### What is asked
Copy the entries below exactly as they appear, beginning with the first line and stopping after the line that contains "Looking at the screenshot, I should 713,117.".

### Dataset extract
begin
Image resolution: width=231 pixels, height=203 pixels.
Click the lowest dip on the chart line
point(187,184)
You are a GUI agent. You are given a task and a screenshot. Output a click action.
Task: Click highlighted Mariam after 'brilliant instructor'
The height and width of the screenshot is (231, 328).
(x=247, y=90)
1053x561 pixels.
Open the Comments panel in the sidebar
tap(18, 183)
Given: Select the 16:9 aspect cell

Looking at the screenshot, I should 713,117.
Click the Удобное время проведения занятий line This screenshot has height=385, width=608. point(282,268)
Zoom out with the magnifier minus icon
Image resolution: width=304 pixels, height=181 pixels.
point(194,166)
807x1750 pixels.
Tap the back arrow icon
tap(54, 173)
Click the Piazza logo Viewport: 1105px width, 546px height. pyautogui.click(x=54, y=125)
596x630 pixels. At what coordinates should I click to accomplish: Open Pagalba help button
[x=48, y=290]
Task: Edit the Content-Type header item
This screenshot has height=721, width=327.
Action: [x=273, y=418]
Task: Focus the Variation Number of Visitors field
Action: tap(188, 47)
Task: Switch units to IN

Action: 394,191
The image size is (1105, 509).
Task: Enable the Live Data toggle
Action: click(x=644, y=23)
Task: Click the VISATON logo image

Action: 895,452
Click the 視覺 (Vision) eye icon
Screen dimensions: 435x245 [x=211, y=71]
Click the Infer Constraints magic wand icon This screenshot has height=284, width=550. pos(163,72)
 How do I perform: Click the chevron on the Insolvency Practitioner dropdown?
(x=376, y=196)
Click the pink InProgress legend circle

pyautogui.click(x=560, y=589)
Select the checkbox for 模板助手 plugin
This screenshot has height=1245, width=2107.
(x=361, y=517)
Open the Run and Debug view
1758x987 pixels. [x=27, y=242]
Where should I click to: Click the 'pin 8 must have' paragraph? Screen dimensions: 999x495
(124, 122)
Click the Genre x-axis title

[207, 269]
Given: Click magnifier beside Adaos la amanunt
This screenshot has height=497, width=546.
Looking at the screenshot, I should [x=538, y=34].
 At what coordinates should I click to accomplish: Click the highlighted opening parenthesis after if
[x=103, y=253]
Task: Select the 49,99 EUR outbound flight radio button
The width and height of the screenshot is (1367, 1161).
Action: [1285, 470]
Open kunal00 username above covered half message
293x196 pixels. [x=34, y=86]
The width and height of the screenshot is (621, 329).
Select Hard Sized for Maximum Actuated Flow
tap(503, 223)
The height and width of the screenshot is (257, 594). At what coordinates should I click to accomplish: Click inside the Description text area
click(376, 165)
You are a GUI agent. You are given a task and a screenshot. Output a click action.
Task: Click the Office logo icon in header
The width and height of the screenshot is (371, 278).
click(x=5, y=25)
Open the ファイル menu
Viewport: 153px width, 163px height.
end
### Final result
Image resolution: width=231 pixels, height=203 pixels.
Click the lowest dip on the chart line
point(187,184)
You are a GUI agent. You are given a task and a screenshot. Output a click action.
Task: Click highlighted Mariam after 'brilliant instructor'
The height and width of the screenshot is (231, 328).
(x=247, y=90)
1053x561 pixels.
Open the Comments panel in the sidebar
tap(18, 183)
Given: Select the 16:9 aspect cell

Looking at the screenshot, I should 713,117.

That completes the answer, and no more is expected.